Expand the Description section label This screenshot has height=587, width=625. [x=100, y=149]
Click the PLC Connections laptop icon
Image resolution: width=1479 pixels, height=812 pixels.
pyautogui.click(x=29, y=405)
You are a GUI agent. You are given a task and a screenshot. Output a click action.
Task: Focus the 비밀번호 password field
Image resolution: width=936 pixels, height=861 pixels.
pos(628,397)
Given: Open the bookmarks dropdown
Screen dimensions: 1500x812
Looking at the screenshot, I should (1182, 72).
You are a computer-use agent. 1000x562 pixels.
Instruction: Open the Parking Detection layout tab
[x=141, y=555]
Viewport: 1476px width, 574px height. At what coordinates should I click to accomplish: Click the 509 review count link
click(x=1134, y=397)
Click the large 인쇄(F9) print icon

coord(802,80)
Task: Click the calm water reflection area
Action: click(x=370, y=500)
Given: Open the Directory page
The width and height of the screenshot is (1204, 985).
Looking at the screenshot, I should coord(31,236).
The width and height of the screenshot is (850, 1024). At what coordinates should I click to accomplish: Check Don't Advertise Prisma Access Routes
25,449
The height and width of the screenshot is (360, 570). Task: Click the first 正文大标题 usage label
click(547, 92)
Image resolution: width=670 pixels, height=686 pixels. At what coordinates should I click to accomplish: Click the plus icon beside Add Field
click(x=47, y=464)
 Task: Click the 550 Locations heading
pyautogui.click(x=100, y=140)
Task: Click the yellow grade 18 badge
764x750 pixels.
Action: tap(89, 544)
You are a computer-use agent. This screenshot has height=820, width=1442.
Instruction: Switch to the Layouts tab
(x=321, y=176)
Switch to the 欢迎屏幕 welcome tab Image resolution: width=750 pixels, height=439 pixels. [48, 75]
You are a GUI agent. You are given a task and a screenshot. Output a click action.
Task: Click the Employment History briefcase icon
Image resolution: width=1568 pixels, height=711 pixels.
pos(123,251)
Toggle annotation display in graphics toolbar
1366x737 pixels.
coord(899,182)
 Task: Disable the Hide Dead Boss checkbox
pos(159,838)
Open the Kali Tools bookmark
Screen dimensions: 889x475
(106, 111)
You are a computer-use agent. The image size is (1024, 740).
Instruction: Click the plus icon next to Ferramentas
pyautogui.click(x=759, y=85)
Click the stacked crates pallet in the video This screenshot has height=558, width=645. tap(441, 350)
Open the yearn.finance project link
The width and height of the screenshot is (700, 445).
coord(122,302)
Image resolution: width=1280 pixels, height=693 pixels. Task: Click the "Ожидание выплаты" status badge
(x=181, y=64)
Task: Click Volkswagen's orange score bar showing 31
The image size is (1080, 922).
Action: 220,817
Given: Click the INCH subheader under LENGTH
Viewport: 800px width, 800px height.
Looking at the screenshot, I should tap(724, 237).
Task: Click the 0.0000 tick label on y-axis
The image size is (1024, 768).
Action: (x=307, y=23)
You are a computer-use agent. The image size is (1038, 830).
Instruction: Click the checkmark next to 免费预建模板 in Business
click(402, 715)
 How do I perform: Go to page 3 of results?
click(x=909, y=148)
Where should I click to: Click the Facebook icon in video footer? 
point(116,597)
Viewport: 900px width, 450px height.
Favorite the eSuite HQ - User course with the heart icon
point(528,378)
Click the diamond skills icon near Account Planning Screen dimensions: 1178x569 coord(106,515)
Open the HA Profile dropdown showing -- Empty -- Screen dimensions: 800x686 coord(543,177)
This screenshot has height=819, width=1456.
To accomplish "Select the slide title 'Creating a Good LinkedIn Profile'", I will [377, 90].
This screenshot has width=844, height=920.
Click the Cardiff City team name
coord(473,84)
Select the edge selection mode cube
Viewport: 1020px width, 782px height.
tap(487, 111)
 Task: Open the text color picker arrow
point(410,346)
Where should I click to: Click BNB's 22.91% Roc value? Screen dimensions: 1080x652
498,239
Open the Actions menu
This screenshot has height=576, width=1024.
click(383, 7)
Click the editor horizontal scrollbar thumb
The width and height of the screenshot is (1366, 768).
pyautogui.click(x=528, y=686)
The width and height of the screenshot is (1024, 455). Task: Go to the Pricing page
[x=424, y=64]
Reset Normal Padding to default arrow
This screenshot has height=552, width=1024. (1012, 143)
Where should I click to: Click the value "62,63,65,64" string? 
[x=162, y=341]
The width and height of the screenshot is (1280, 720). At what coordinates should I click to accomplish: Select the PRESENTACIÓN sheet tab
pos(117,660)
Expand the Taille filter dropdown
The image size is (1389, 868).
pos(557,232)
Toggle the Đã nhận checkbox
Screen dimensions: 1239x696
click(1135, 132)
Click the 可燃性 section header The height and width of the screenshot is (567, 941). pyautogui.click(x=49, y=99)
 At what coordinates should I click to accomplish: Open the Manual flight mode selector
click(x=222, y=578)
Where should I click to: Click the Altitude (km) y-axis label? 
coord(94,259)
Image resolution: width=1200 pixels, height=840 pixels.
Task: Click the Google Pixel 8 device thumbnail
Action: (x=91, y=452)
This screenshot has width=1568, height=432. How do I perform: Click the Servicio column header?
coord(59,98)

Problem to work on. Within the data above, how many lines contain the word "dropdown"? Write only the number.

Task solution. 3